Lightweight and versatile, resistance bands help simulate cable-pulley movements at a fraction of the cost. “One of the best things about resistance bands is that they can adapt to a wide range of exercises, many of which are difficult or impossible to approximate with free weights or machines,” says Schoenfeld. “You can use resistance bands for movement in any direction, affording huge latitude to vary the training angle and maximize muscle involvement.”
Leg weights strap around the ankles, making many non-weighted lower-body exercises more challenging, and some can be strapped around the wrists for an extra upper-body challenge, Schoenfeld explains. He suggests an adjustable 10-pound set rather than a 5-pound option, to accommodate increasing strength as workouts continue.

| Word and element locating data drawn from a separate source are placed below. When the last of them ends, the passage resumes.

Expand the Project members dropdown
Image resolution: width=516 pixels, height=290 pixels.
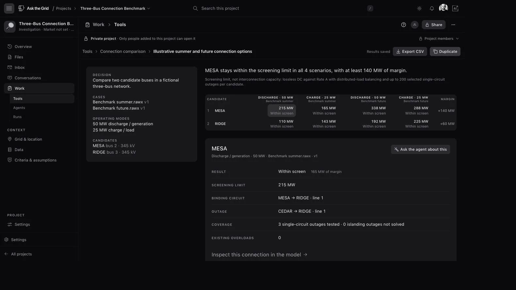(439, 38)
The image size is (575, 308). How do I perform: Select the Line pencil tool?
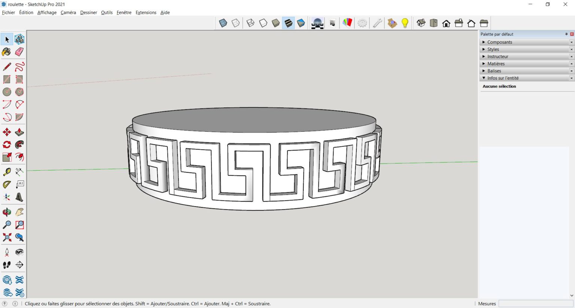click(x=7, y=67)
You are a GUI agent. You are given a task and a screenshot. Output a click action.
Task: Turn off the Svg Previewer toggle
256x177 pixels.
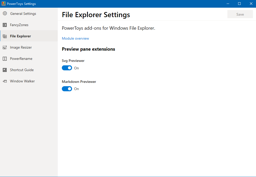pos(67,68)
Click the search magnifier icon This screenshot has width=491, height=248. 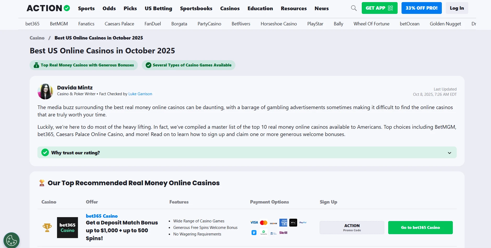[x=354, y=8]
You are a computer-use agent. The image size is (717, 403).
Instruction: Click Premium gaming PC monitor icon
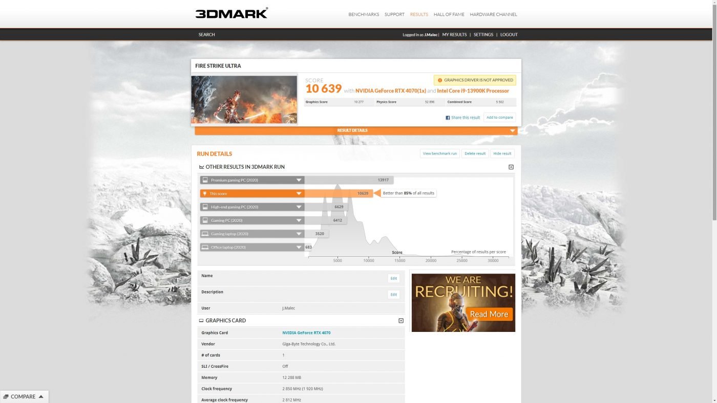tap(205, 180)
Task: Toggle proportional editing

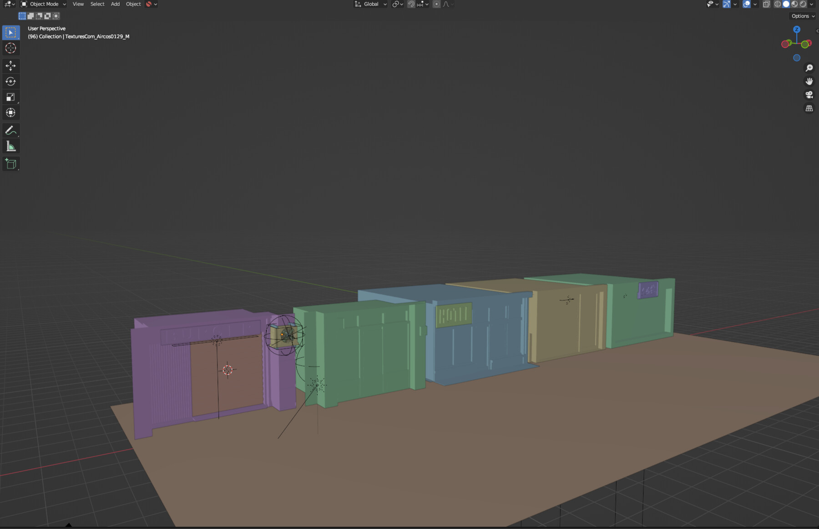Action: point(436,4)
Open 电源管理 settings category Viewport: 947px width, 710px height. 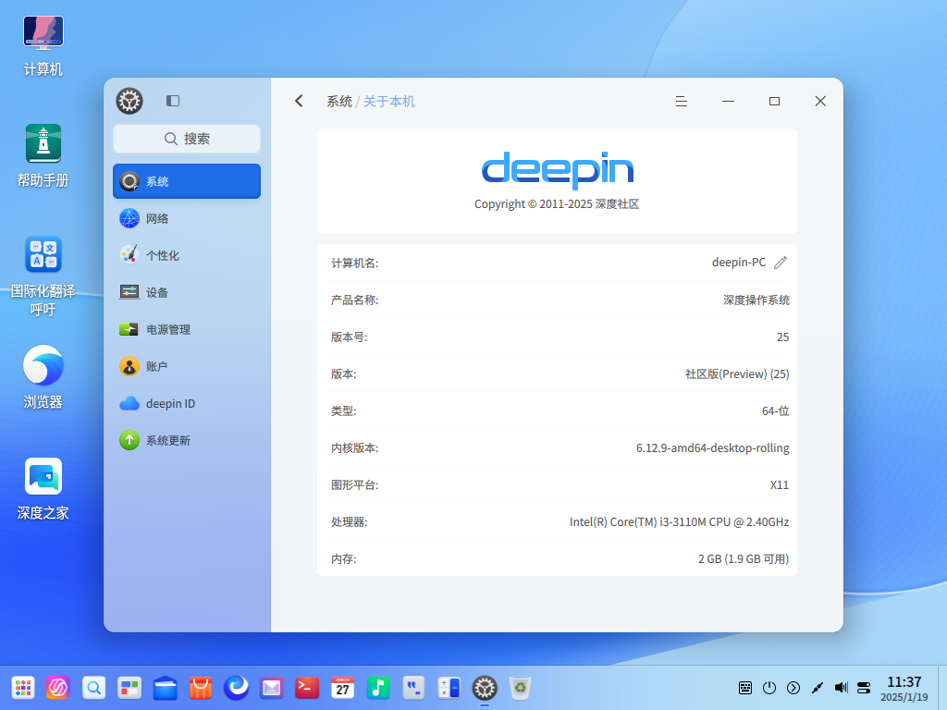tap(186, 329)
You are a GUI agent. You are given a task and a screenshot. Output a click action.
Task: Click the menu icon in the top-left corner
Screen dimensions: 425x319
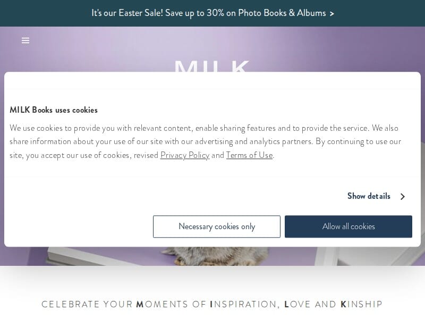(x=26, y=40)
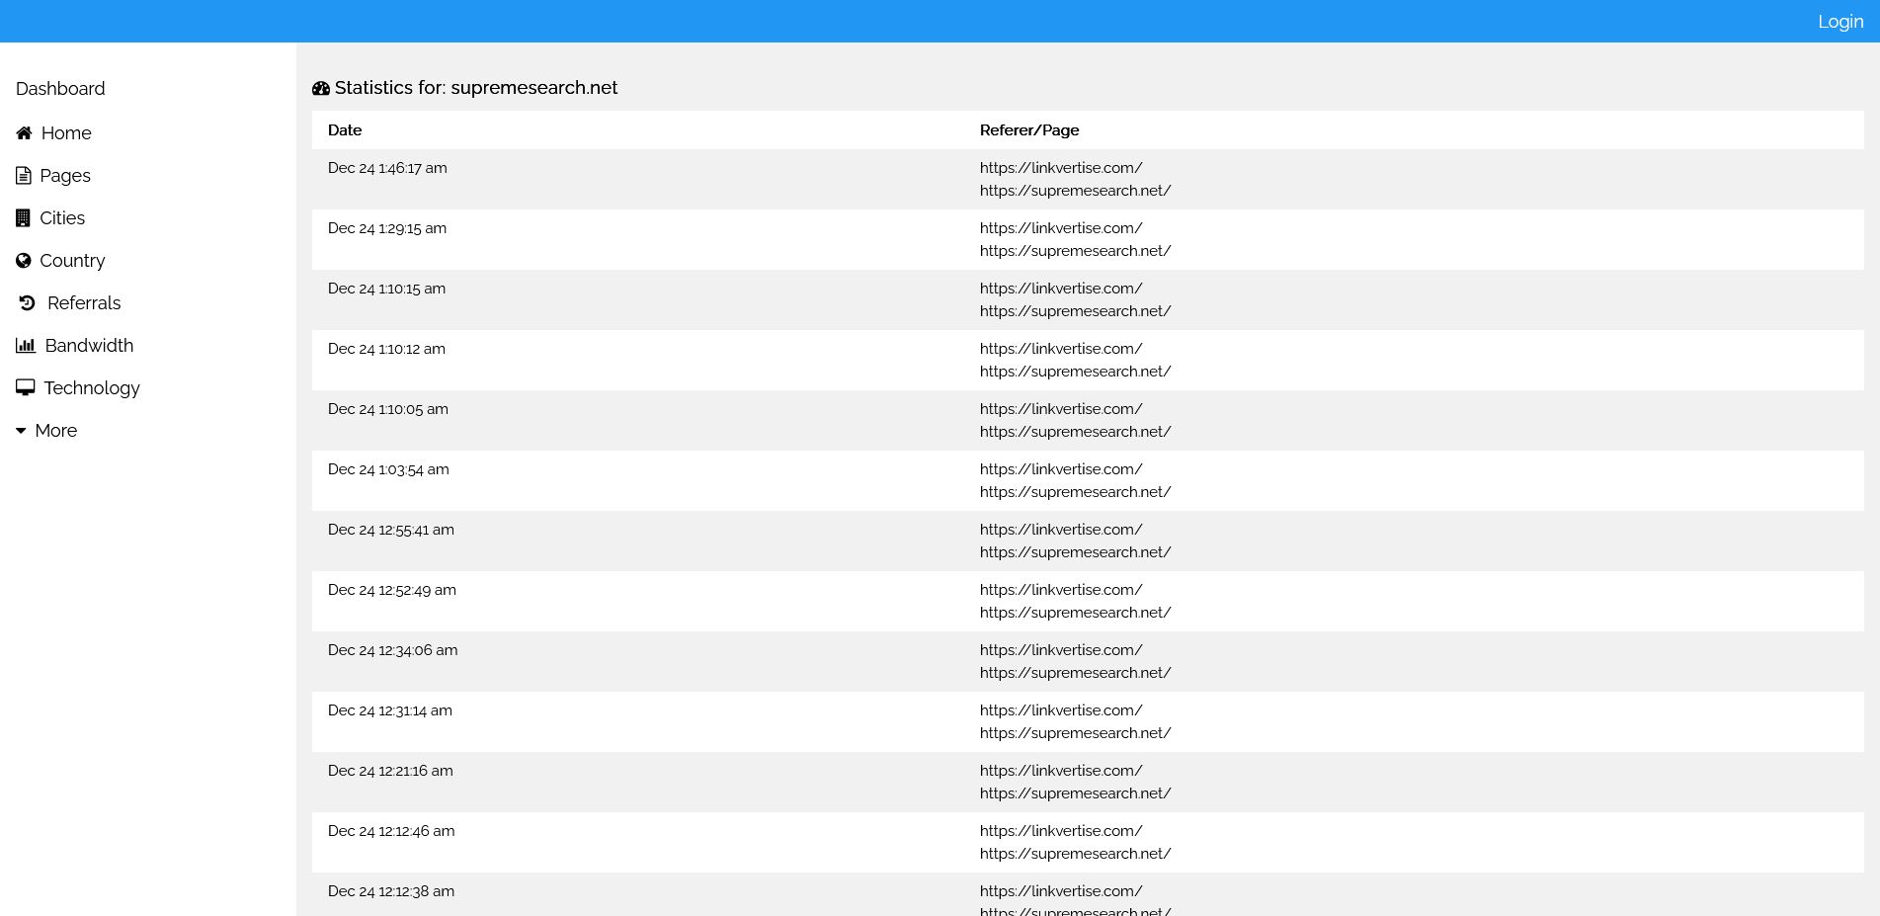The image size is (1880, 916).
Task: Click the Bandwidth bar chart icon
Action: 26,346
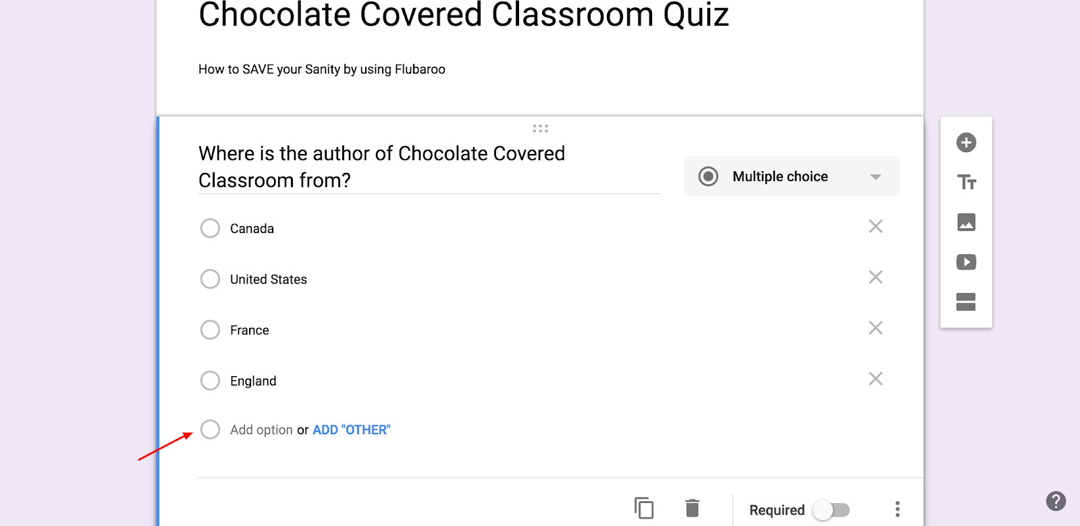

“When in doubt, start out slow,” Schoenfeld summarizes. “You can always add to your collection as you go along.” His Women’s Home Workout Bible provides a blueprint for averything associated with home training. In addition to advice on purchasing equipment, Schoenfeld outlines exercises and provides 12 four-week programs for conditioning, sculpting and core stability, plus three leves of fat loss cardio workouts.